As I draft this and think about getting started again, I also think about the ebb and flow of my interest, my energy, and my motivation. These things change over time and I often find myself being drawn back to old projects. I do have a different project in mind that I am not quite ready to reveal yet. It is something that I have been working on for quite some time (off-and-on) and that builds upon some of my previous work as well. It is a project that really energizes me when I think about it but it is also big, so it can overwhelm me as well.

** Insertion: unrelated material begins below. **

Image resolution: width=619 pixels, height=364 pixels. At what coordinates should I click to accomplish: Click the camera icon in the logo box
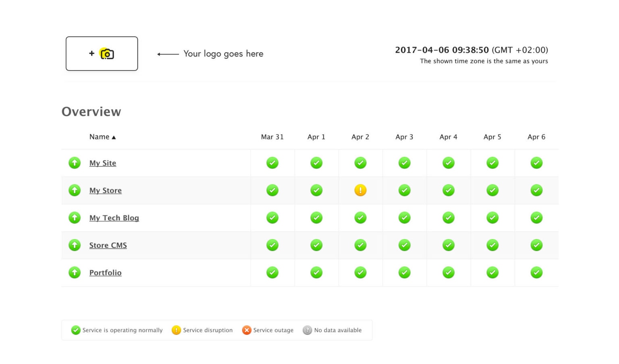coord(106,54)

Before this gets too long, I will just note that I am excited to find my motivation to write here returning. I will keep this flame stoked as long as possible.

Friday, December 31, 2021

Ending another year.

I am ending out 2021 without ever having returned to the blog. After all of the changes of 2020, I had high hopes for 2021. I won't say that it was worse because I don't think that it was. Instead, I will say that it was different. The successes and challenges were different. The second half of the year particularly presented a number of challenges for me, but it also brought a lot of hope as well. I won't get into specifics here but those who know me will be aware of what all of this means.

I do hope to begin posting again in 2022. I'm not sure when, how often, or in what capacity, but I do want to make a return. Be on the lookout. I may eventually finish up some of the series that I have started and begin writing about some new topics. Check back, or just wait for my annoying social media posts.